Pendant ce temps, Beyrouth fut le siège d’échanges coloniaux profitables pour la bourgeoisie. Grâce à son port et à la présence des grandes banques françaises, Beyrouth devint la principale place financière et commerciale de la région. Les entreprises françaises en firent leur porte d’entrée au Moyen-Orient, une région essentielle pour l’économie mondiale au vu des gisements de pétrole.
Après la deuxième Guerre mondiale, vint la naissance du nouvel État d’Israël, allié et surtout futur gendarme de l’impérialisme américain dans la région. C’est le début des guerres successives entre Israël et les États arabes de la région en vue de mater la résistance palestinienne.
Quinze ans de guerre civile
Après la proclamation de l’État d’Israël, des centaines de milliers de Palestiniens chassés de leurs terres s’étaient réfugiés au Liban. Les réfugiés s’organisaient politiquement et militairement. En 1975, le Parti chrétien des « Phalanges », d’extrême droite, déclencha l’affrontement avec les Palestiniens refugiés au Liban. Ces évènements menèrent à la guerre civile opposant le camp de l’extrême droite chrétienne et ceux qu’on appela les « islamo-progressistes », les milices palestiniennes, des partis de gauche ainsi que des partis nationalistes de la bourgeoisie musulmane.
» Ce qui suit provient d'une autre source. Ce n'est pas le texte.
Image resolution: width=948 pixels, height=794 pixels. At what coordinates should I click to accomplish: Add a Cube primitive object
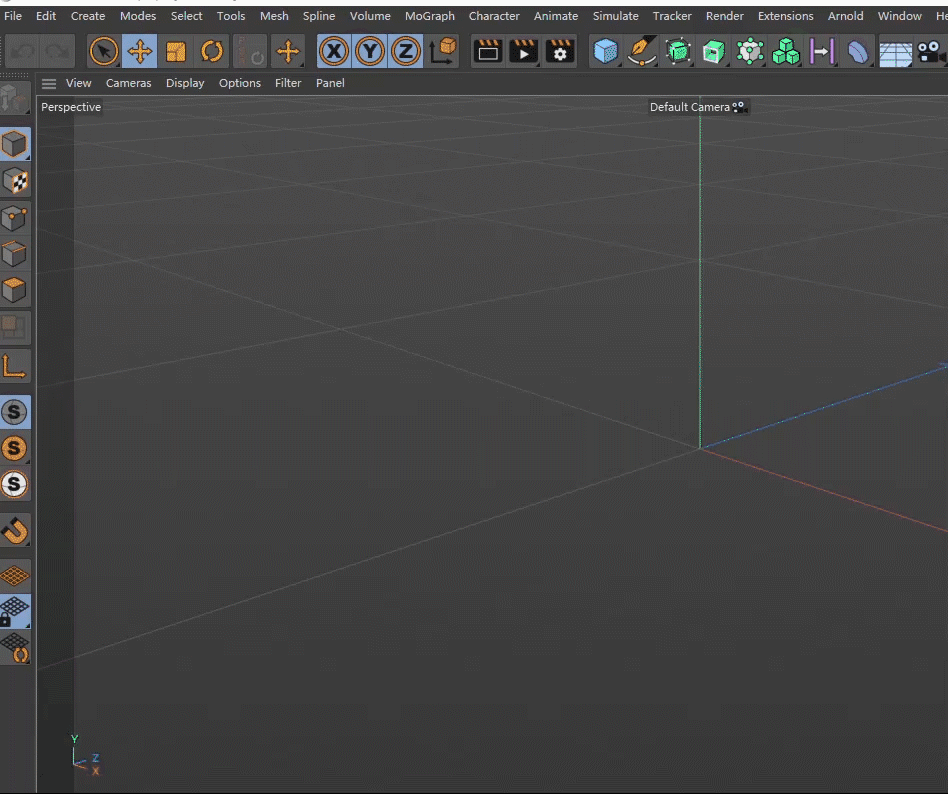click(x=605, y=51)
La population libanaise a payé le prix de la politique de division entre les communautés religieuses. La guerre civile dura 15 ans, jusqu’en 1990. En 1982, Israël occupa le sud du Liban avec son armée. Elle parvint à y déloger les milices palestiniennes. En septembre 1982, les milices phalangistes, profitant de la fuite des organisations armées palestiniennes, massacrèrent plusieurs milliers de civils palestiniens en moins de deux jours dans les camps de Sabra et Chatila.
Ces évènements firent surgir, en réaction, un nouveau parti chiite : le Hezbollah.
Une instabilité profitable à l’impérialisme
Après la guerre civile, la classe politique au pouvoir, au nom de la « reconstruction » prit bien soin d’arroser les différents dirigeants de clans du pays. Un grand centre des affaires fut créé au centre de Beyrouth, la corruption et le clientélisme s’installèrent aussi durablement. Aucune politique ne fut profitable à la population.
La situation du pays ne fut jamais stable. Les raids et les bombardements israéliens se sont répétés entre 1996 et 2000, puis ceux de la guerre de 2006 d’Israël contre le Hezbollah, jusqu’au pilonnage d’aujourd’hui en 2024 où des milliers de Libanais meurent avec la complicité des puissances américaines et françaises. La population pauvre subit toutes les crises successives : les conséquences de la guerre en Syrie, les plans d’austérité à cause des dettes faramineuses, liées en partie au pillage par les banques françaises. L’explosion du port de Beyrouth en 2020 montra encore l’incurie et la corruption des classes dirigeantes…
Il y a bien eu des oppositions des classes populaires mais sans aucune politique qui puisse véritablement défendre leurs intérêts. Actuellement chaque faction armée mène sa propre politique nationaliste. C’est une impasse pour les masses pauvres. La division entre communautés exploitées, la construction d’une politique absurde héritée du colonialisme français, les pressions et les interventions militaires de l’impérialisme et des puissances régionales maintiennent ce petit territoire dans une extrême instabilité. Pour s’émanciper les travailleurs et les masses populaires n’auront pas d’autre choix que d’avoir leur propre organisation totalement indépendante des nationalistes. Une organisation s’appuyant sur une base communiste et révolutionnaire. Il n’y a pas d’autre voie pour l’émancipation des travailleurs et des masses populaires.